An exquisite exhibit by Laurie Rubin at Afterimage on images of her books. When Rubin discusses her collecting habits she remarks that what matters to her is often the fact that her books belonged to other people. “My collection,” she writes,
includes other people’s diaries, scrapbooks, sketchbooks, and photo albums. I am drawn to books that reveal a stranger’s experiences and memories. Many of the books and albums contain collections of ephemera that reveal a lifetime of stories. These books often provide a glimpse into the life of another person and another time.
For Rubin, the book as thing is important because it contains other people’s things (scraps, photos, notes). In this way it becomes a bearer of time. The book collector, for Rubin, is someone who collects other people’s collecting.
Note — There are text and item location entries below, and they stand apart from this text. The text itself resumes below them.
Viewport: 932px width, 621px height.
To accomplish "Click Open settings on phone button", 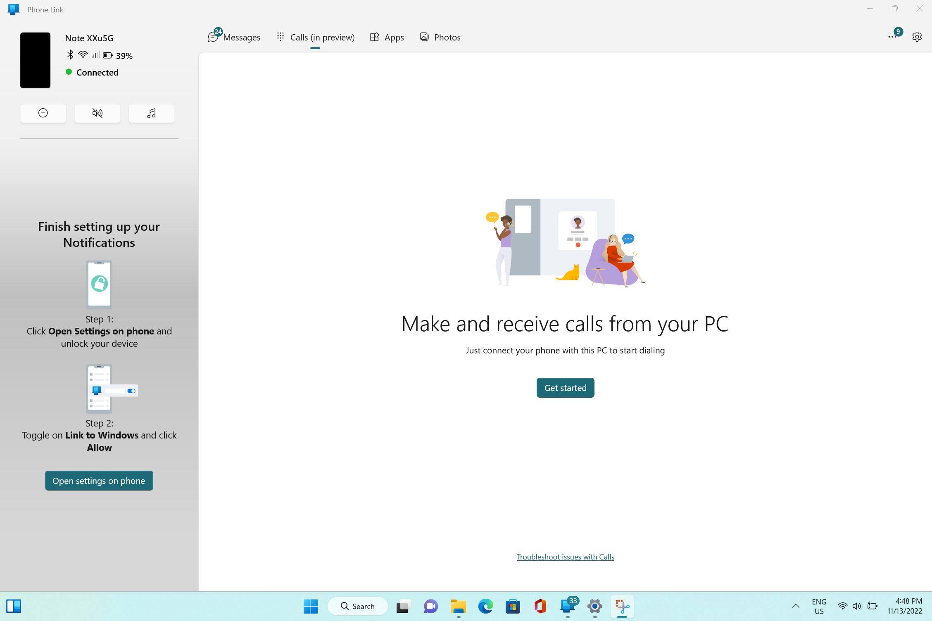I will tap(99, 481).
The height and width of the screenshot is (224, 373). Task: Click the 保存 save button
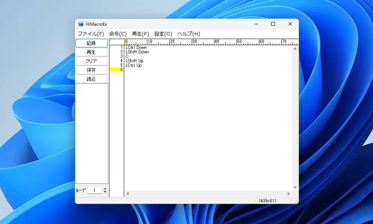coord(91,70)
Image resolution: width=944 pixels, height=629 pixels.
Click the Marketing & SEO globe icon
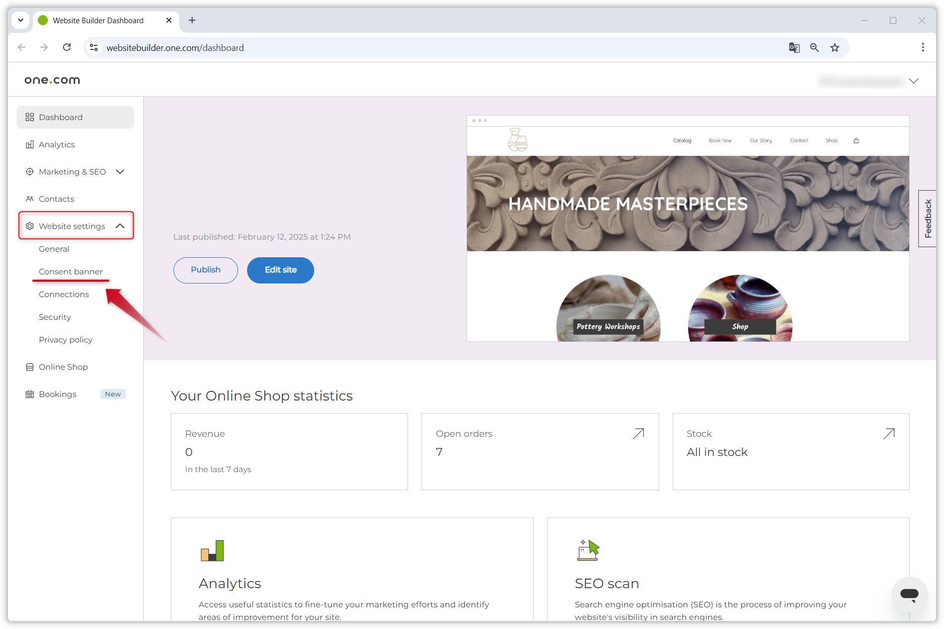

This is one aspect of interacting with books that has been particularly well remediated online, as in a great recent piece at Domus.
But when you look at Rubin’s photographs, what seems to be most meaningful to her is not just the book’s thingness, but that it appears in “piles” or “stacks.” Books are meaningful not in their individual sense, but in the aggregate form they assume.
It will be interesting if in the future people begin collecting people’s old harddrives in the way that they once collected old books. What would it mean to have a “stack” of hard drives lying around? Would they have the same meaning? If not, would it tell us something more about why we are drawn to things that can take the shape of a pile?